17.4.12

 

Poderemos dizer que estar desempregado é muito mau, mas se pensarmos bem, tem mais vantagens do que desvantagens! Sim, ao escrever isto também me soa a brincadeira... Porém, o que vivo hoje não é brincadeira, mas sim um desemprego que só o é porque recebo o subsídio de desemprego, porque entro nas estatísticas dos milhares de desempregados, porque tenho muitas horas vagas para fazer muita coisa que não seja ir para um emprego com horário pré-estabelecido.

Desde Agosto de 2010 estou desempregada, de facto por opção, mas também porque a vida assim o desenhou. Antes de o ser pensava “Como poderei sobreviver dia a dia sem ter o que fazer, acordar sem objetivos diários como ir para o local de trabalho e desempenhar as funções que alguém espera de mim?”, ou seja, “como ficar acordada se não serei útil para ninguém durante um dia inteiro?” O problema era só esse e não o dinheiro, pois quem trabalha o suficiente para ter direito ao subsídio de desemprego, tem problemas maiores com o desemprego do que meros euros no final do mês, principalmente depois de uma década a trabalhar naquilo que se gosta.

Foram esses problemas que me deixaram a pensar o que seria de mim... Até que me lembrei dos tempos em que procurava o primeiro emprego, quando tudo era um campo novo por explorar, quando a adolescência dava lugar à juventude e o mundo era “meu”. Peguei nesse espírito e imaginei algo que gostaria mesmo de fazer. Era agora ou nunca! E foi!

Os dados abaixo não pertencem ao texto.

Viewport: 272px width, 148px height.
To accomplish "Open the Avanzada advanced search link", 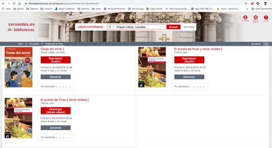I will 189,27.
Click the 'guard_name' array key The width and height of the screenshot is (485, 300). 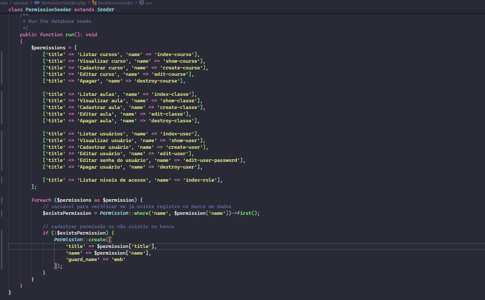(83, 259)
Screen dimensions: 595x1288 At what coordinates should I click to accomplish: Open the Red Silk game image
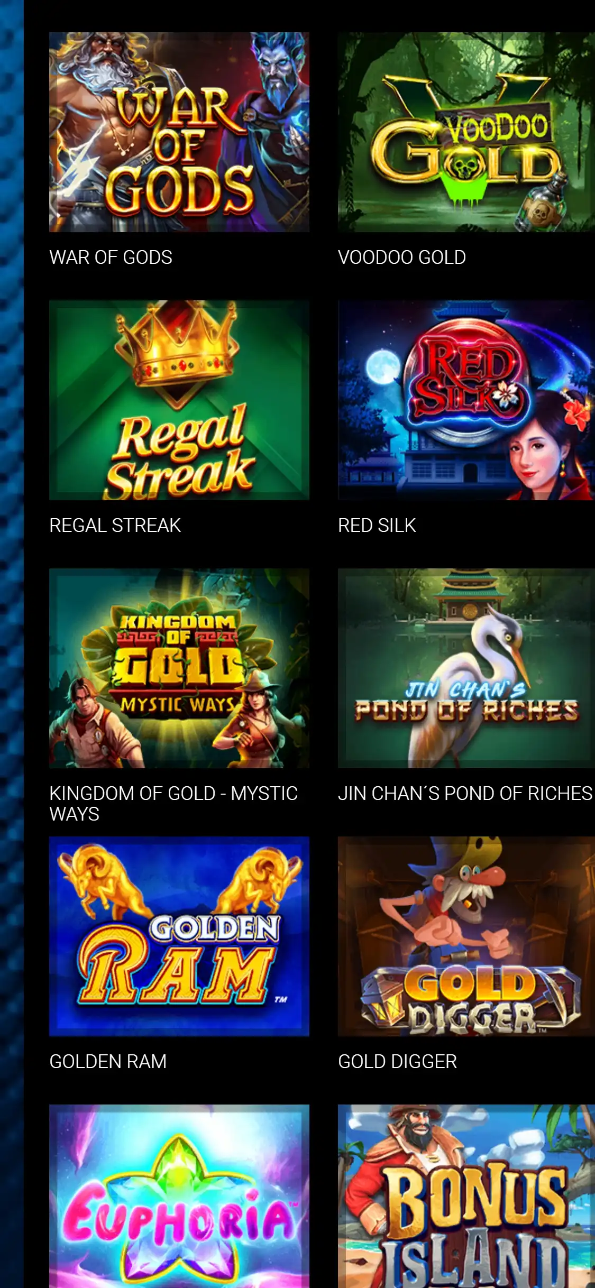pos(466,400)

Sem compromissos com instituições a nível de presença física, apenas com compromissos financeiros e pessoais que podiam ser adaptados, parti para outro país numa missão humanitária. Se não fosse quando estava desempregada, quando poderia ser? Até ir, continuei a fazer a procura mensal de emprego, obrigatória por lei, mesmo sabendo que passado alguns meses iria partir. Como as coisas acontecem quando menos esperamos, foram algumas as respostas positivas à candidatura e, por ironia do destino, tive que recusar, pois uma nova missão esperava por mim.

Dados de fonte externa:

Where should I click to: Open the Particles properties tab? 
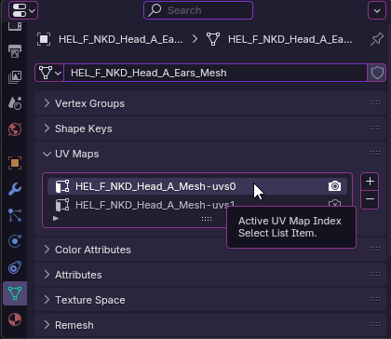click(15, 215)
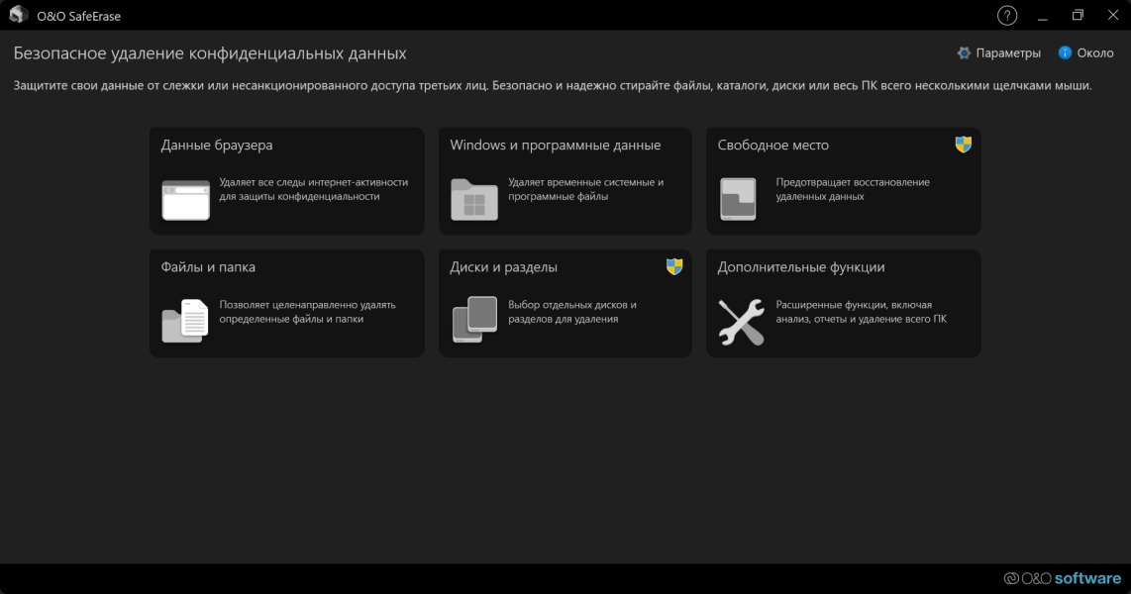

Fui para África e voltei, recomeçando desde o primeiro dia a procura de emprego, desta vez, mais a sério, sem ser apenas por obrigação legal. Claro está que as respostas positivas escassearam, ou então eram propostas não compensatórias face ao subsídio. A velha história “Mais vale ficar em casa quieta e não gastar do que pagar para trabalhar.” Isto é muito inteligente financeiramente mas não psicologicamente. Qual a solução para fazer face a este conflito, viável financeira, pessoal, profissional e psicologicamente? É aqui que vejo a grande vantagem do desemprego: temos muito tempo para pensar e refletir. Depois de muitos dias a inventar o que fazer, parei e fiquei realmente desempregada.

Finalmente acordei, já com objetivos traçados e, por surpresa, chegaram também as respostas positivas a candidaturas de emprego, tendo até a possibilidade de ser desempregada a part-time. Trabalhar a part-time, no que gosto de fazer e para o qual estudei, e ainda continuar a ser subsidiada como desempregada, na legalidade.

Hoje, já com 1 ano e 8 meses de desemprego, percebo que isso não passa de um rótulo, pois o nosso estado de espírito comanda as nossas ações e se continuarmos a mexer, a pensar, a inventar, a traçar objetivos, estamos sempre com a mente empregue em alguma coisa muito nossa, que não depende de subsídios ou patrões. E, melhor ainda, ao optar pelo não pacifismo, não sei que força é ativada, mas as respostas positivas a candidaturas de emprego e a projetos por nós pensados começam a surgir, e o desemprego deixa de ser a palavra certa para nos caraterizar.